* TASK
Your output should consist solely of the lines from the one holding "You are a computer-use" to the end of the records below, inclusive, reproduced exactly and free of pictures.

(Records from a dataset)
——————

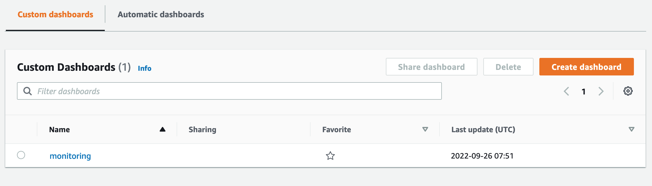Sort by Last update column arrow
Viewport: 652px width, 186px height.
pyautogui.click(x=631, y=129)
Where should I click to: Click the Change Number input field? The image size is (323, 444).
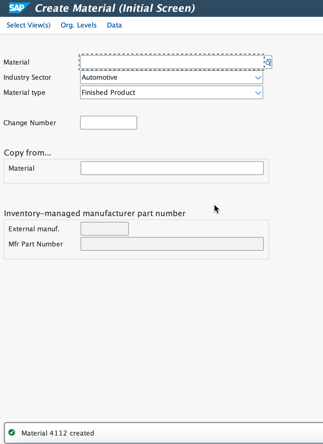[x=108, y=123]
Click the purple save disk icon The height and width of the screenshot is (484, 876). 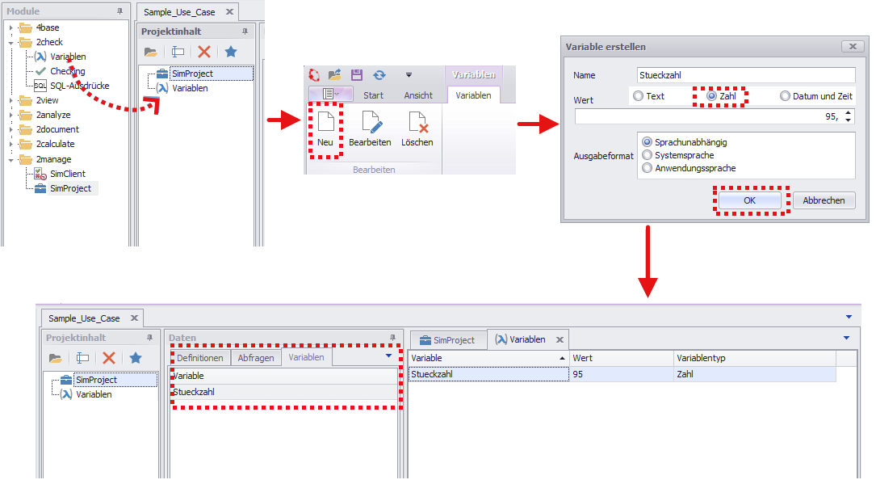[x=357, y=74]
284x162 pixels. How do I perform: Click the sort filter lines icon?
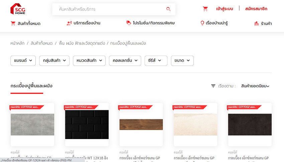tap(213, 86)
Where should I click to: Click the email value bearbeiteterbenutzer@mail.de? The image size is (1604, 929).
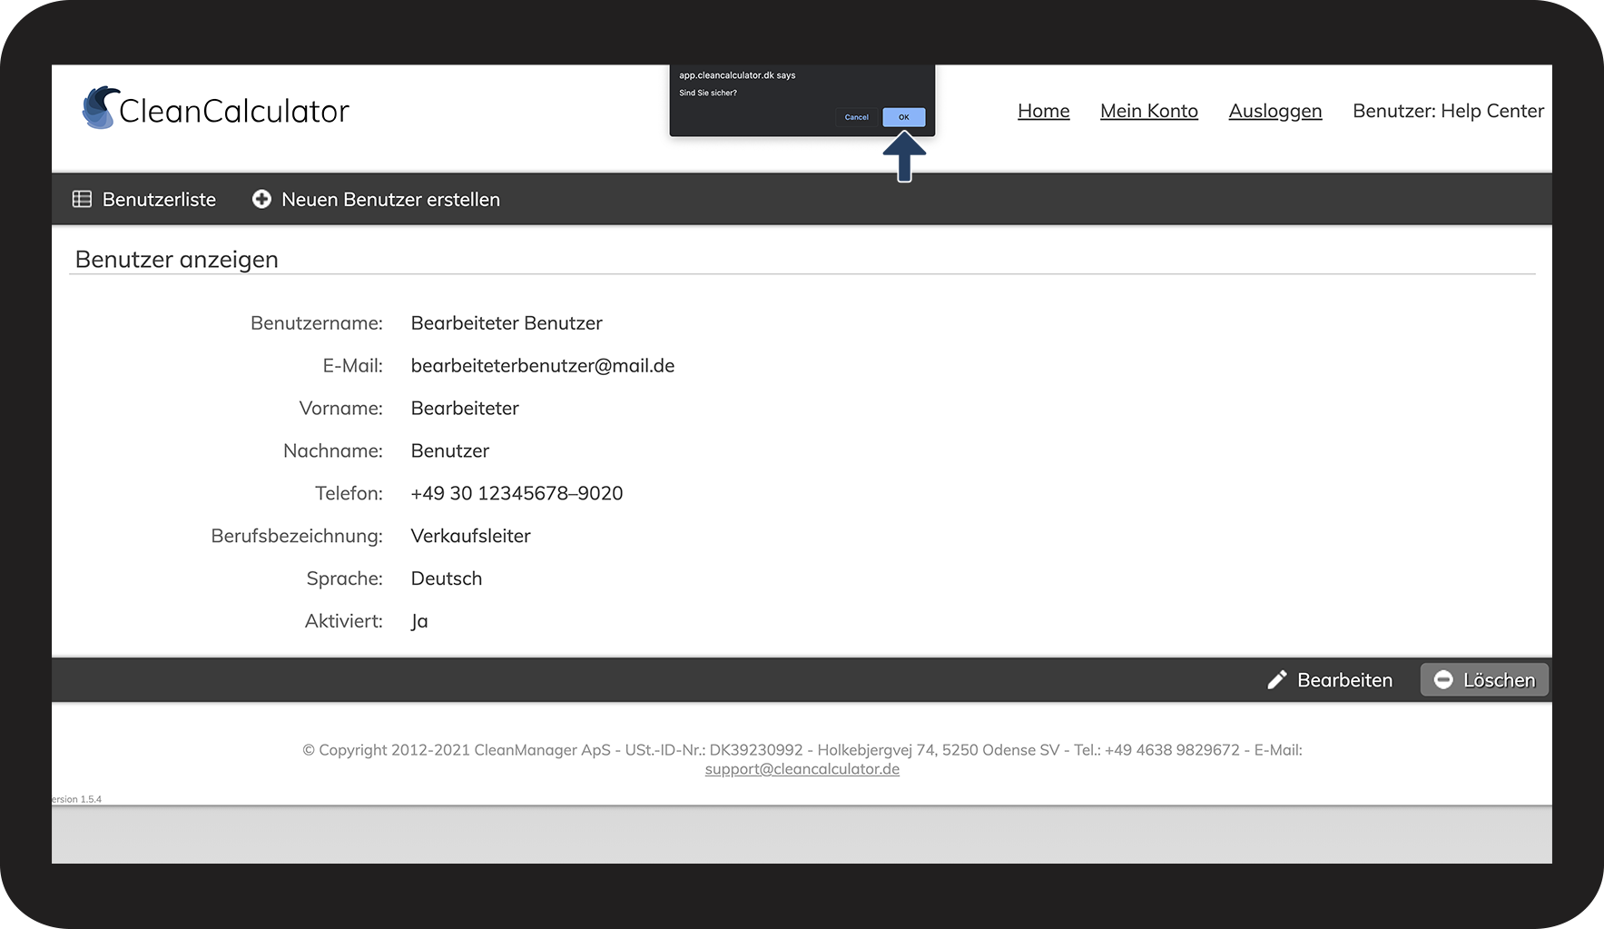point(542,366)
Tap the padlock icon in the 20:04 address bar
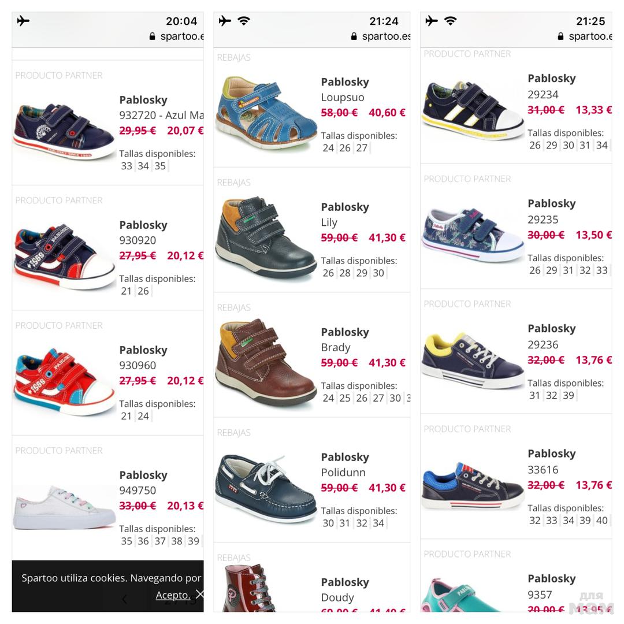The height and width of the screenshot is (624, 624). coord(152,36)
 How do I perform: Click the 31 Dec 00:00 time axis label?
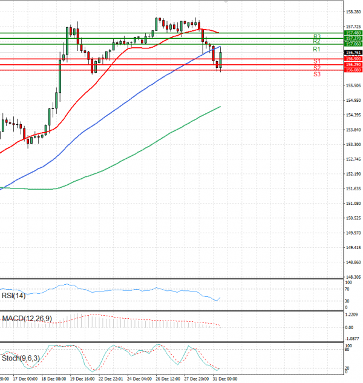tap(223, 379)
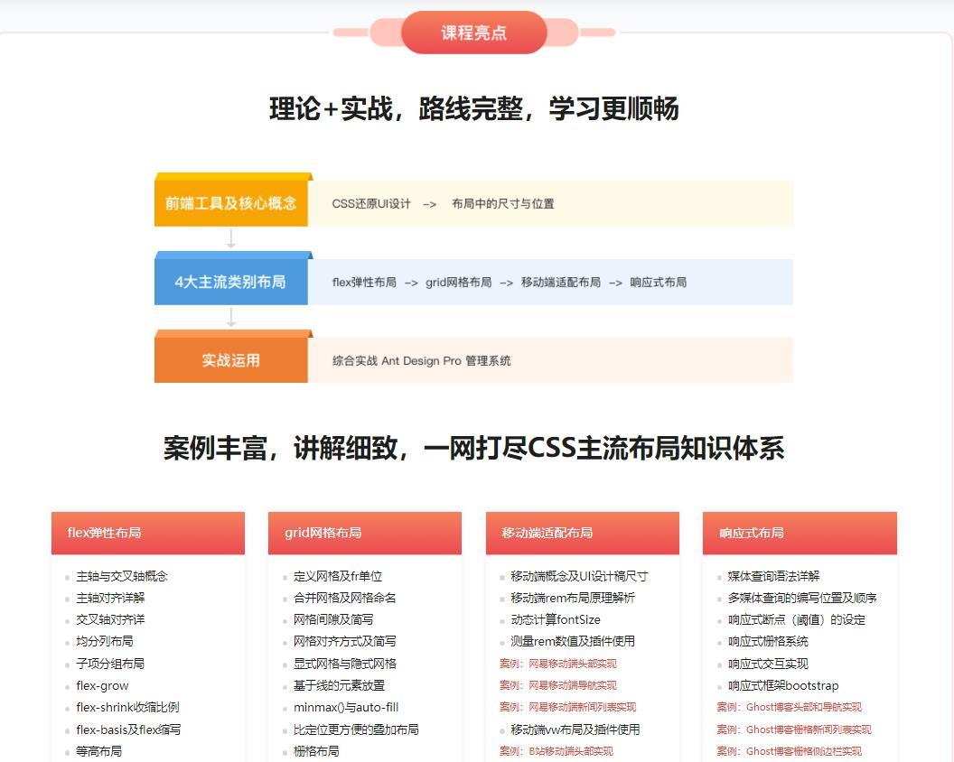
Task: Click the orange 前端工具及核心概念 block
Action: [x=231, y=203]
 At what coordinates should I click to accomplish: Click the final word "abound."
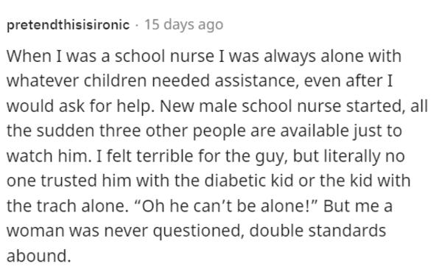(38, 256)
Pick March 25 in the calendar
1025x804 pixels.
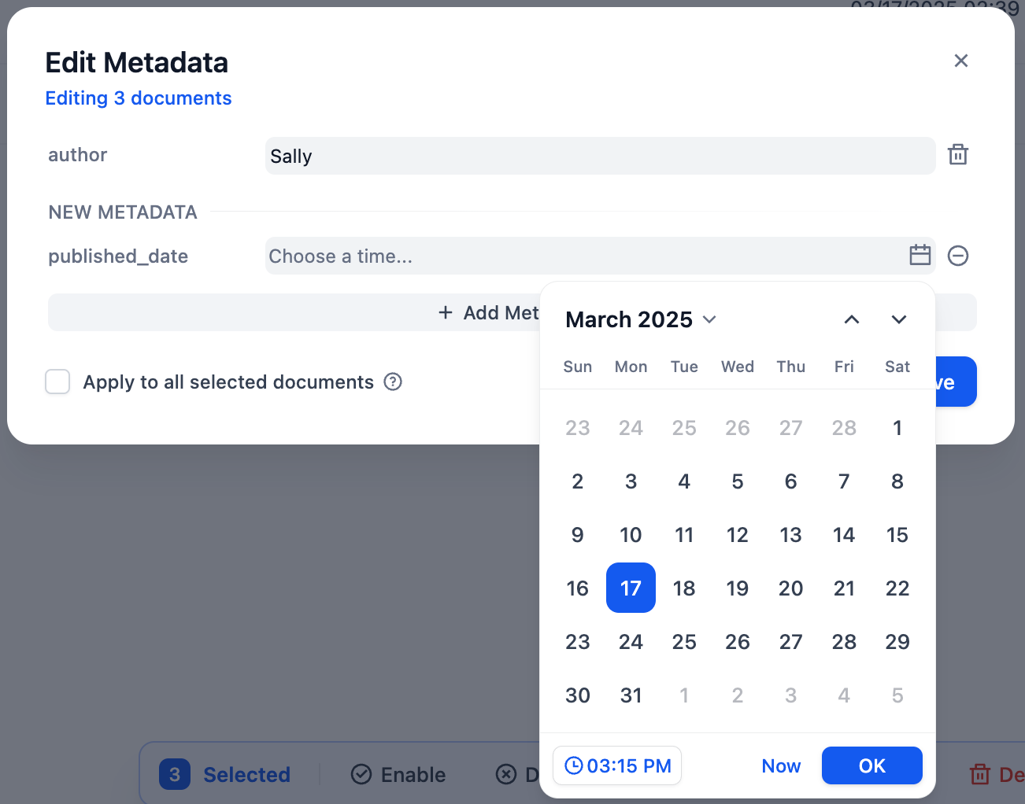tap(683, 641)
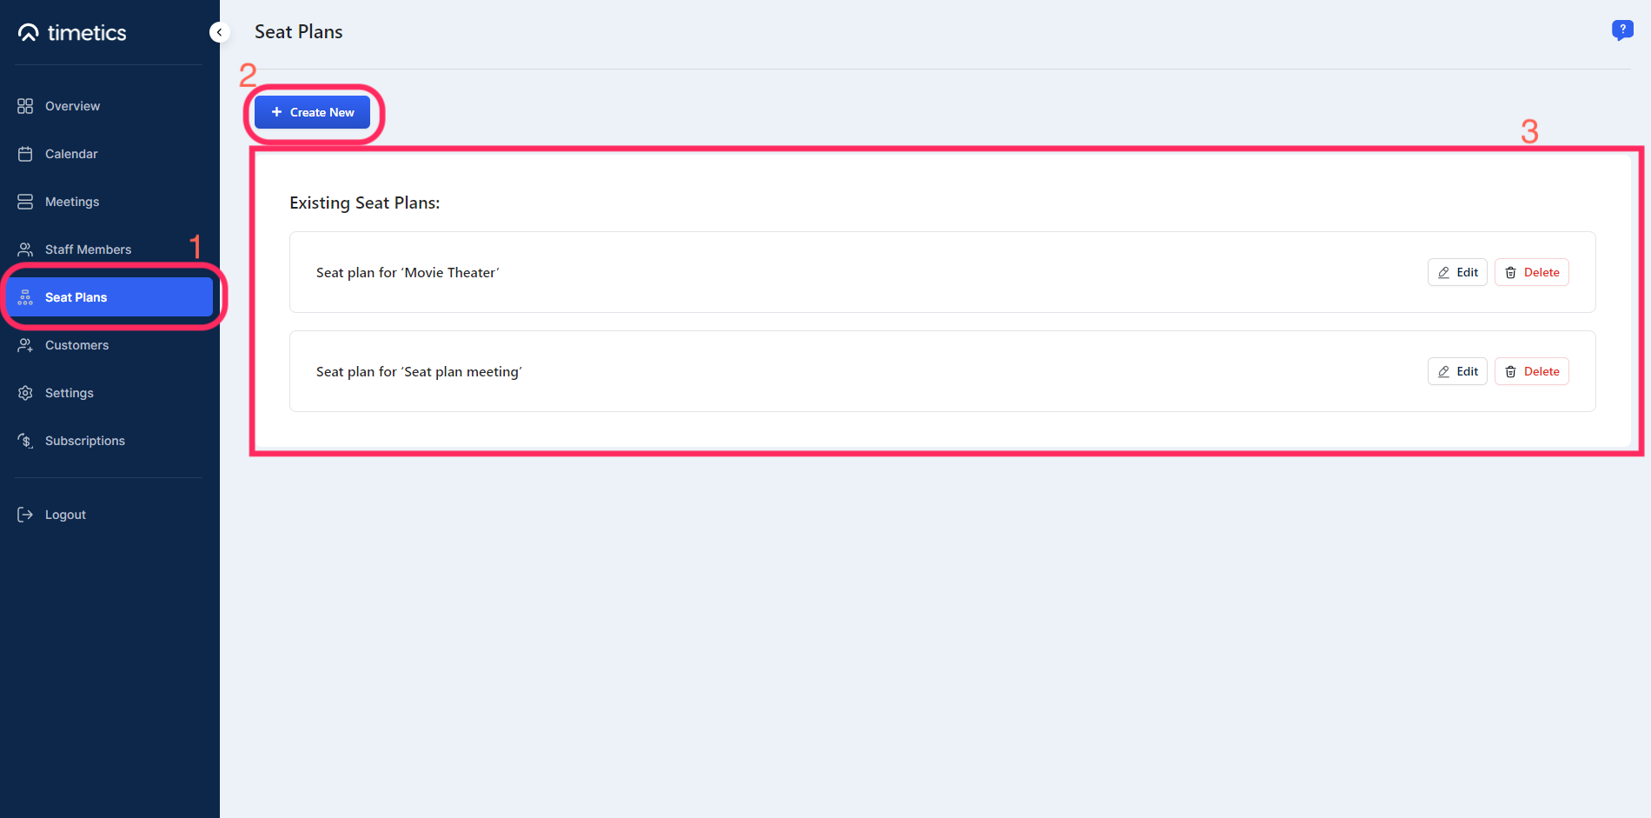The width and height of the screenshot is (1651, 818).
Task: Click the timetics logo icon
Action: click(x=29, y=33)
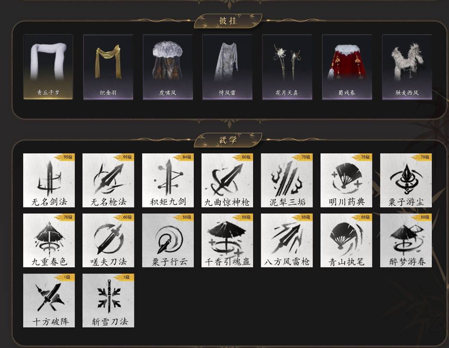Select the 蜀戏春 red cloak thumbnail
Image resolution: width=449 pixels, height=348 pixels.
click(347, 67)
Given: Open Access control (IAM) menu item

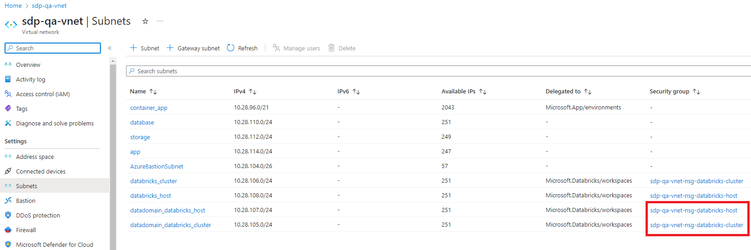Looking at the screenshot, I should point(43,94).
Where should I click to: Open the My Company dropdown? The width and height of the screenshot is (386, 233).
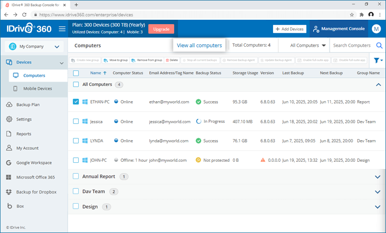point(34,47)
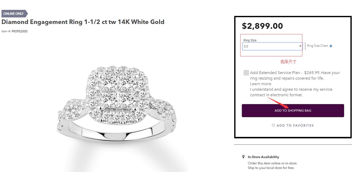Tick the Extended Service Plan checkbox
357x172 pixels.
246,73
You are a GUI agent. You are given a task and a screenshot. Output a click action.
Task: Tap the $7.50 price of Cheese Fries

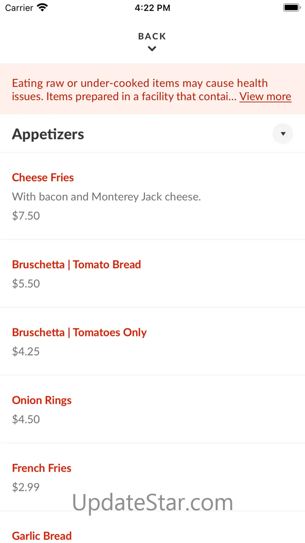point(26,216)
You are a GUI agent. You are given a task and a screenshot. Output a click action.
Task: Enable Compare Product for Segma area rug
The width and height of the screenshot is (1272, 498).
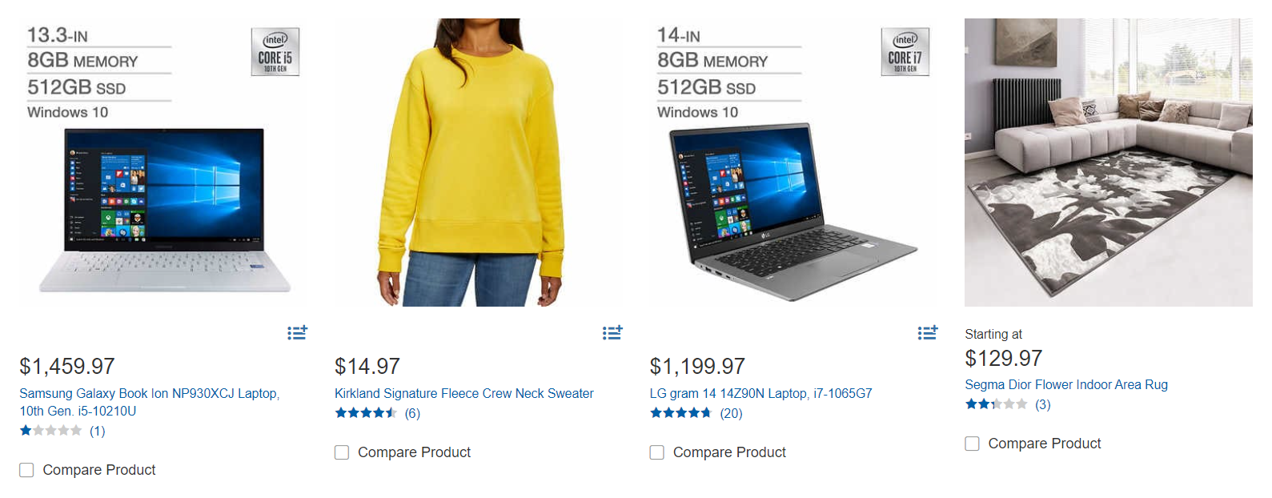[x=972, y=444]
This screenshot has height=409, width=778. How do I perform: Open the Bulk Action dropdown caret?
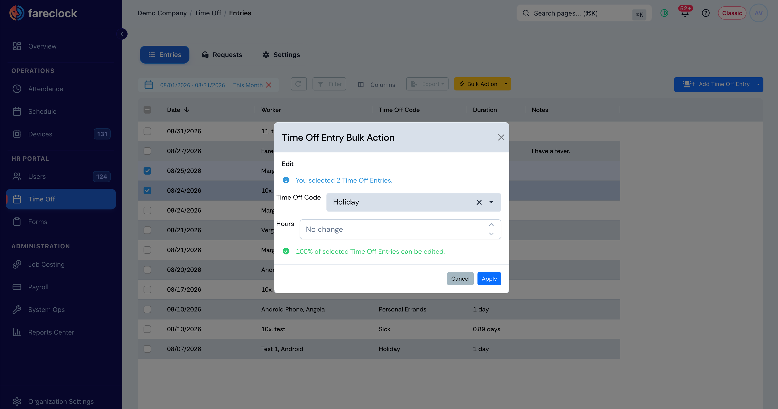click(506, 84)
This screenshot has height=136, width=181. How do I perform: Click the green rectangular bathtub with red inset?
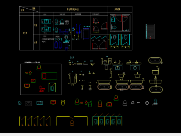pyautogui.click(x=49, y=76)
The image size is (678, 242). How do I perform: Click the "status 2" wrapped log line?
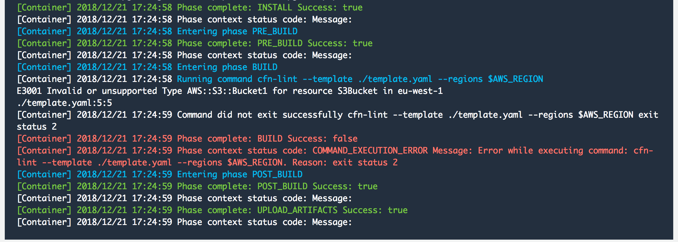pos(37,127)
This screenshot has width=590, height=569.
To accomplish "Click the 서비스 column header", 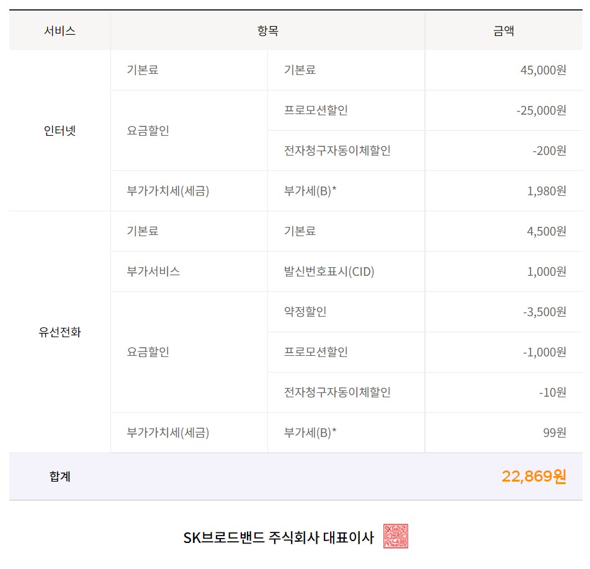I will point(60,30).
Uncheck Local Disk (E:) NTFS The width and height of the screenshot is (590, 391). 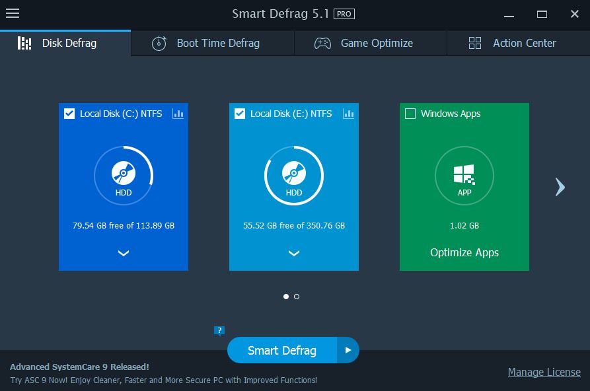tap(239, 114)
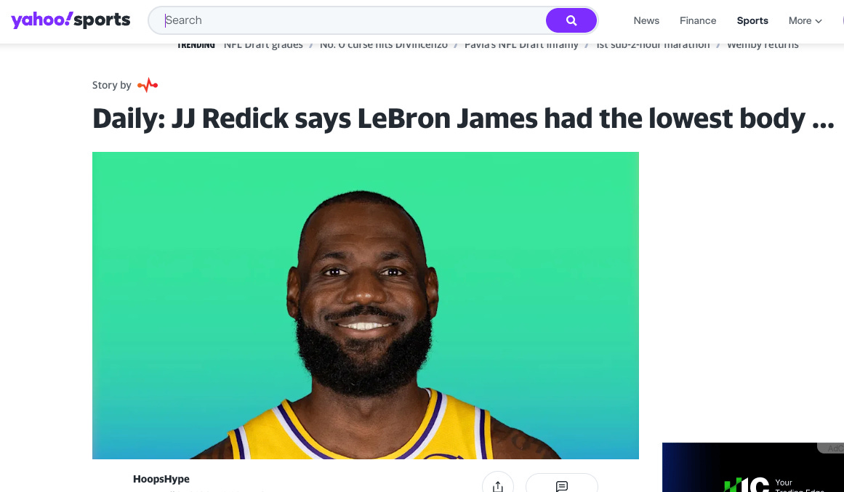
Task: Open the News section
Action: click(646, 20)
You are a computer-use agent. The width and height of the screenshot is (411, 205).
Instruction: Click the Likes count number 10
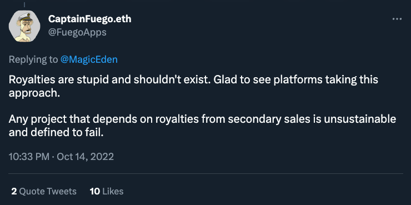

——————

* SOLUTION
You are a computer-use agent. The width and height of the screenshot is (411, 205).
Instruction: Click the Likes count number 10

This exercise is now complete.